Crowdfund Social, une entreprise américaine qui prétend avoir « orchestré » la fameuse campagne de financement du Ice Bucket Challenge en 2015, est soupçonnée par des dizaines d'utilisateurs de Kickstarter d'être derrière une arnaque très répandue sur les sites de sociofinancement. L'inventeur québécois Bernard Goupil estime être tombé dans son piège.

Ingénieur de carrière, M. Goupil a eu une idée toute simple : un support pour tablette électronique qui se fixe à l'arrière des sièges d'avion. Comme il avait besoin de 10 000 $ pour commercialiser son invention, il a lancé à l'automne une campagne sur le site de sociofinancement Kickstarter.

Presque immédiatement, il a été inondé d'offres d'entreprises de marketing lui promettant d'augmenter la visibilité de sa campagne sur l'internet. L'une d'elles, qui a atterri directement dans sa boîte de courriels personnelle, a davantage attiré son attention. L'auteur affirmait avoir été recommandé par un ami. « Pour 500 $US, on me promettait une équipe professionnelle de communicateurs qui propagerait mon projet sur Twitter, Facebook et ailleurs », raconte M. Goupil. D'autres entreprises, comme Backerclub, lui ont rapporté des milliers de dollars en contributions. Il a donc décidé de tenter sa chance avec Crowdfund Social.

Une demi-douzaine d'autres entrepreneurs avec qui La Presse est entrée en communication ces dernières semaines ont raconté sensiblement la même histoire.

Après avoir payé les 500 $ demandés, ils ont reçu un message avec des recommandations très génériques, mais aucune campagne de marketing ne semblait être mise en oeuvre.

Puis quand ils se sont plaints du service, ils ont vu apparaître parmi les contributeurs de leur campagne des personnes qui leur étaient inconnues et qui promettaient de leur verser des sommes considérables. « J'ai remarqué des promesses de financement de 100 $, 150 $ et même 350 $ de personnes que je ne connaissais pas », explique M. Goupil.

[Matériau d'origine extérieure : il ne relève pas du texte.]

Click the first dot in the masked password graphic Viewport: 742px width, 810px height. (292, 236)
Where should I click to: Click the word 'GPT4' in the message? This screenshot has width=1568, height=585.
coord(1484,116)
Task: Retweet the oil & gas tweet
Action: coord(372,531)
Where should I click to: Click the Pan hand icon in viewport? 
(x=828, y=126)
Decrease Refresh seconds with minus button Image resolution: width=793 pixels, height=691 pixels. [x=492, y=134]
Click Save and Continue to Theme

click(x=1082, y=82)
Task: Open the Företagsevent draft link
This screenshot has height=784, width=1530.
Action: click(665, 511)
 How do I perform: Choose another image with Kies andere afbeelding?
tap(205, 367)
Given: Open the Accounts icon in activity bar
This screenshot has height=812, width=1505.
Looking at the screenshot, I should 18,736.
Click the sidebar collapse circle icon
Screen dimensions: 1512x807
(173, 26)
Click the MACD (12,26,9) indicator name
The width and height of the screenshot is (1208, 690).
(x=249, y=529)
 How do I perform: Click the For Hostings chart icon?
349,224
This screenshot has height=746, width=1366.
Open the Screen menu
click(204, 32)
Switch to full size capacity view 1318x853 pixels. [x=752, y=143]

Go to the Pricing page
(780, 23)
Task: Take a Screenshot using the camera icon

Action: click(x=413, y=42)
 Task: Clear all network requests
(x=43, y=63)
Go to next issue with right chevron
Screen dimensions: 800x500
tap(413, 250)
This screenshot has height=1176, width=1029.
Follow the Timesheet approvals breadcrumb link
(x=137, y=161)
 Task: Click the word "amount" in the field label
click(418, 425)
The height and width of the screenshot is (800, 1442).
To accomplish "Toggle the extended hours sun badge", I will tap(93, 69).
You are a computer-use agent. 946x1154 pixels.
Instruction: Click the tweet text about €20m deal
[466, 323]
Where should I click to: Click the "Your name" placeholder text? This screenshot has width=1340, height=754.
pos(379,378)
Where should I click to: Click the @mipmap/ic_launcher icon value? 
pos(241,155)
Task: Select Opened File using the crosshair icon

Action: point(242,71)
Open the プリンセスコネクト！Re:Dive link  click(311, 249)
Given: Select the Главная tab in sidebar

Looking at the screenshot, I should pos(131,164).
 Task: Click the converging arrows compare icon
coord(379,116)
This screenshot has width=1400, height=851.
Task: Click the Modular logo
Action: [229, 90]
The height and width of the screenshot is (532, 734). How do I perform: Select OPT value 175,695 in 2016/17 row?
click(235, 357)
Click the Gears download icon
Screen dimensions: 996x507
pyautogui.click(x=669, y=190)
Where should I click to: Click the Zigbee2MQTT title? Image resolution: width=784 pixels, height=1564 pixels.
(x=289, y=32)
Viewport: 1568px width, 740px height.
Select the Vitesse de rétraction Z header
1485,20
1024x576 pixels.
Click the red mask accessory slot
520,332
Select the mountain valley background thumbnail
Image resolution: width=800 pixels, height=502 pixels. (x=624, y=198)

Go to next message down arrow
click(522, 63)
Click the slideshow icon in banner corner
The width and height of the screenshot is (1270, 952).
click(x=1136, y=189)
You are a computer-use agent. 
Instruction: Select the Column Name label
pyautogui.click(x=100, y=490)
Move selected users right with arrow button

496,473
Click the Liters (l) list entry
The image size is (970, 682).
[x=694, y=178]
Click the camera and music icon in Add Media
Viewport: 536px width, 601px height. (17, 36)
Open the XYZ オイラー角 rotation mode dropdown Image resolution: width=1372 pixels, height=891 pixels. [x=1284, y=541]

Mais une fois la campagne terminée, les sommes promises n'ont jamais été versées, et les comptes de contributeurs généreux sont disparus. Le mot s'est passé sur Kickstarter, et plusieurs utilisateurs ont compris qu'ils étaient tombés dans le même piège. Plusieurs victimes se sont rendu compte que Crowdfund Social - qui utilise aussi le nom d'entreprises First Wave PR - leur a livré très exactement le même rapport d'activité pour les convaincre de sa légitimité. « Le plus étonnant, c'est qu'ils ont un numéro de téléphone et que quelqu'un répond au bout du fil quand on appelle pour se plaindre. Ils écoutent poliment et promettent d'améliorer la situation, mais ils ne font rien de plus », indique Brian Horowitz, concepteur de vêtements de mode très actif sur Kickstarter.

UNE ARNAQUE FRÉQUENTE

Joint au téléphone, le soi-disant responsable de Crowdfund Social, qui affirme parfois s'appeler Andrew Freeman, a raccroché lorsque nous lui avons posé des questions.

« Ce sont des gens très convaincants. Ils passent par le courriel personnel et semblent connaître notre produit », dit Kenneth Ventroba, designer de cuillères stylisées, qui dit s'être fait arnaquer une somme de 995 $ par Crowdfund Social.

Selon l'avocat Kendall Americo, spécialiste des campagnes de sociofiancement à Washington, ce type d'arnaque est très fréquent sur les Kickstarter, Indiegogo et autres sites de sociofinancement de la Toile. 

« Les utilisateurs se font énormément solliciter. Tout le monde se prétend un spécialiste du marketing. Mais objectivement, quand on embauche une boîte de marketing qui promet des miracles pour 500 $, il faut se questionner. Faites vos devoirs avant d'accepter leur offre. »

Kickstarter n'a pas répondu à nos questions. L'entreprise fait parvenir à chacun de ses utilisateurs une lettre l'invitant à faire preuve de prudence avec les nombreux services de marketing. « Nous ne tolérons aucun spam sur Kickstarter », écrit l'entreprise.

Bernard Goupil, lui, a tout de même réussi son pari. Malgré l'arnaque dont il se dit victime, il a dépassé ses objectifs de financement sur Kickstarter de près de 5000 $. Son produit, appelé Atlas, a déjà été vendu à quelques milliers d'exemplaires. « Je me suis dit qu'il fallait que je dénonce la situation, parce que même en étant d'un naturel prudent avec ce genre de promesse, même en faisant des vérifications, je me suis fait avoir », dit-il.